> **SELECTED EXCERPT**
In Italy only 10% of the diagnoses of liver cancer occur at an early stage and the healing rates are still low: consider that only 20% of patients are alive five years after the diagnosis of hepatocarcinoma.
However, there are important novelties for patients with advanced disease who have already undergone treatment, as emerges from the Celestial study, the results of which were presented in an oral session by Dr. Ghassan K. Abou-Alfa (Memorial Sloan Kettering Cancer Center, New York) at ASCO-GI, the meeting of ASCO (American Society of Clinical Oncology) dedicated to gastrointestinal tumors, held in January in San Francisco. These results were presented again at the 54th ASCO meeting (1-5 June, Chicago) in a Poster Discussion Session by Dr. Abou-Alfa.
As Dr. Lorenza Rimassa, Deputy Head of the Medical Oncology Operational Unit at Humanitas, explains, she presented a sub-analysis of the Celestial study to ASCO: “Celestial is an international, phase III, randomized, multicenter trial involving more than 700 patients and evaluating cabozantinib (a target drug) towards placebo in the second or third line in patients with advanced hepatocarcinoma previously treated with sorafenib, the standard therapy for this disease. The study was conducted towards placebo because at its inception there was still no second line standard.
Results of the study
“Italy and in particular Humanitas have made a key contribution to this study, the results of which are very interesting in that it has demonstrated an advantage of cabozantinib over placebo with a survival that increases by two months (10.2 months with cabozantinib compared to 8 months with placebo) and a disease-free survival more than doubled (5.2 months with cabozantinib and 1.9 months with placebo) in patients previously treated with sorafenib and possibly treated with an additional line of treatment; patients who had therefore received a first and a second line of treatment.
This study included patients who had not tolerated the previous line with sorafenib as well as patients who had gone into disease progression and therefore, because the study was positive, we have a new treatment option for both patients intolerant to sorafenib and those who did not respond to its intake.

(Stored data entries)

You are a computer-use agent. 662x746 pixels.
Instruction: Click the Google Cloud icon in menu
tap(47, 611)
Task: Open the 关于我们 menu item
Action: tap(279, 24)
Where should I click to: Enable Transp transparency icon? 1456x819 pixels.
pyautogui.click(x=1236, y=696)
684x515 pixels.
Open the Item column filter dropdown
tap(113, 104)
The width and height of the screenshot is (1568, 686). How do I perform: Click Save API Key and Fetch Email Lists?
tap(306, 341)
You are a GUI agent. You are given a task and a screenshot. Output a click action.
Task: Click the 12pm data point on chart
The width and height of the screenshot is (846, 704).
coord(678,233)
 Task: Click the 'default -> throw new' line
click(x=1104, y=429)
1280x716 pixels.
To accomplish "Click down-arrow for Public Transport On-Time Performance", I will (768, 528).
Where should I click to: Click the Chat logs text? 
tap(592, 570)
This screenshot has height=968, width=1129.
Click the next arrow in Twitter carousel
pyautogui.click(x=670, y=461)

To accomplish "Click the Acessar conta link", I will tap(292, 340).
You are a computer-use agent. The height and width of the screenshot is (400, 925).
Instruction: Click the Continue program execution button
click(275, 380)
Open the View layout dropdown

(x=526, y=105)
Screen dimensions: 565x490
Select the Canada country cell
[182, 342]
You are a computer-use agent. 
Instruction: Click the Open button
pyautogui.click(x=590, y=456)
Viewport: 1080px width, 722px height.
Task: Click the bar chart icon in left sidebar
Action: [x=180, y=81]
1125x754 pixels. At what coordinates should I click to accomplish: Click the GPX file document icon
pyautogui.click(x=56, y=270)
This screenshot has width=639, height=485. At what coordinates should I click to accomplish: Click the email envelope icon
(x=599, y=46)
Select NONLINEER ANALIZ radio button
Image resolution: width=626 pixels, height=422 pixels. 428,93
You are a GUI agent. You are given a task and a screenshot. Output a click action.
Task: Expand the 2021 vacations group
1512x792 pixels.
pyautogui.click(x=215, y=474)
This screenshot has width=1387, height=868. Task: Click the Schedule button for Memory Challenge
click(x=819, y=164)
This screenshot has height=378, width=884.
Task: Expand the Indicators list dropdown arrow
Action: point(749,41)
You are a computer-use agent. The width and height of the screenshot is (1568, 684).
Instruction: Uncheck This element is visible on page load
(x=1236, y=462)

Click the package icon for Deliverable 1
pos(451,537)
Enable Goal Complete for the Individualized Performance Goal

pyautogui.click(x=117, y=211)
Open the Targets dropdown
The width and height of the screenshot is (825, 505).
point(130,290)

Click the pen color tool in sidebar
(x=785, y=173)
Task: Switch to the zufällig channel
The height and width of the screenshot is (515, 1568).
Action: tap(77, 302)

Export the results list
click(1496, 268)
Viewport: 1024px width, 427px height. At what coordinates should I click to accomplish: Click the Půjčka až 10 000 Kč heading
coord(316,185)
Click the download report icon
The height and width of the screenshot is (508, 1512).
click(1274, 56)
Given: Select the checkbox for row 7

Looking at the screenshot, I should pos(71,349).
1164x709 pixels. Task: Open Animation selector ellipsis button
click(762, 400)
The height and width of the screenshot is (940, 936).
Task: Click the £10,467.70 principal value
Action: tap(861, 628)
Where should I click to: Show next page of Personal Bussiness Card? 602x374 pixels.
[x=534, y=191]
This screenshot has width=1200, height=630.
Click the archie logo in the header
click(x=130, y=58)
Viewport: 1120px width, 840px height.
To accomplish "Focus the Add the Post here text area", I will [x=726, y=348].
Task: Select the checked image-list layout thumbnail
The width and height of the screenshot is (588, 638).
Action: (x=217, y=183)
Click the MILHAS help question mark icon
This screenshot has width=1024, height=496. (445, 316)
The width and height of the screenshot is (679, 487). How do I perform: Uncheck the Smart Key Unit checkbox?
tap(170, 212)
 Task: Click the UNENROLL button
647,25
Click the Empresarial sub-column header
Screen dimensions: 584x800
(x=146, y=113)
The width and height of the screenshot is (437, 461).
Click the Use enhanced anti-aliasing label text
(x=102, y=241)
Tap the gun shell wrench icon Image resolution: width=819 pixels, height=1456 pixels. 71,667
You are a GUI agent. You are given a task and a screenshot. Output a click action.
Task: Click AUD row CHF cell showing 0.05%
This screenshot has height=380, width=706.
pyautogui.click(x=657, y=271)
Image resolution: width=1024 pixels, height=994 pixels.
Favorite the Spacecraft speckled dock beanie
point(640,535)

> **EXERCISE 1**
Update the part of the liver cancer text that starts with the words "This study included" and ends with "to its intake.", replacing "new treatment option" with "further therapeutic choice".
> **EXERCISE 2**
Take the text on liver cancer treatment further, picking up after its final sentence.
The records have no connection to the text about liver cancer treatment.

> **TASK ANSWER 1**
This study included patients who had not tolerated the previous line with sorafenib as well as patients who had gone into disease progression and therefore, because the study was positive, we have a further therapeutic choice for both patients intolerant to sorafenib and those who did not respond to its intake.

> **TASK ANSWER 2**
As the study allowed the entry of patients who had received two previous treatment lines, cabozantinib proved effective not only in the second line, but also in the third line where until now we had no treatment available,” said Dr. Rimassa.
The two sub-analyses presented to ASCO
During the meeting two sub-analyses of the Celestial study in the form of posters were presented, one by Dr. Rimassa and one by Dr. Robin Kate Kelley (University of California San Francisco).
The poster presented by Dr. Rimassa was dedicated to the efficacy and tolerability of the drug according to the age of patients, divided into two groups: one under 65 years and one 65 years or older. It was found that effectiveness can be superimposed in the two groups and that tolerability is good for both.
The second sub-analysis was dedicated to patients treated only with sorafenib and confirmed the efficacy of cabozantinib.
Hepatocarcinoma: late diagnosis and limited treatment options
“Therapeutic options in hepatocarcinoma are still limited. We have had sorafenib for about ten years, which was the only drug for treating patients with this tumor until two years ago. In the last two years some phase III studies have been positive, paving the way for other drugs such as regorafenib (soon available in Italy), lenvatinib, cabozantinib and ramucirumab, but hepatocarcinoma remains a disease yet to be studied.
The diagnosis of this tumor is often late. In 80-90% of cases, cirrhotic patients are detected and although surveillance with ultrasound scanning is recommended every six months, in many cases it is not performed. Then we add the number of patients who do not know they have hepatopathy and are therefore not under control. Moreover, in patients with cancer in a healthy liver (and therefore without cirrhosis), the diagnosis only takes place when symptoms or metastases appear at a distance, thus preventing early diagnosis”, the specialist points out.
Risk factors and the future of research
In 2017, 12,900 new cases of liver cancer were diagnosed in Italy (8,900 men and 4,000 women), a tumor whose cases occur mainly in the South because, as Rimassa explains: “Hepatocarcinoma occurs mainly in cirrhotic patients and cirrhosis has infection with hepatitis B and C viruses among its main causes, as well as alcohol and metabolic syndrome (diabetes, hypertension, dyslipidemia). Infections with hepatitis B and C viruses are more frequent in the South of Italy, which is why the tumor is more widespread in the southern regions.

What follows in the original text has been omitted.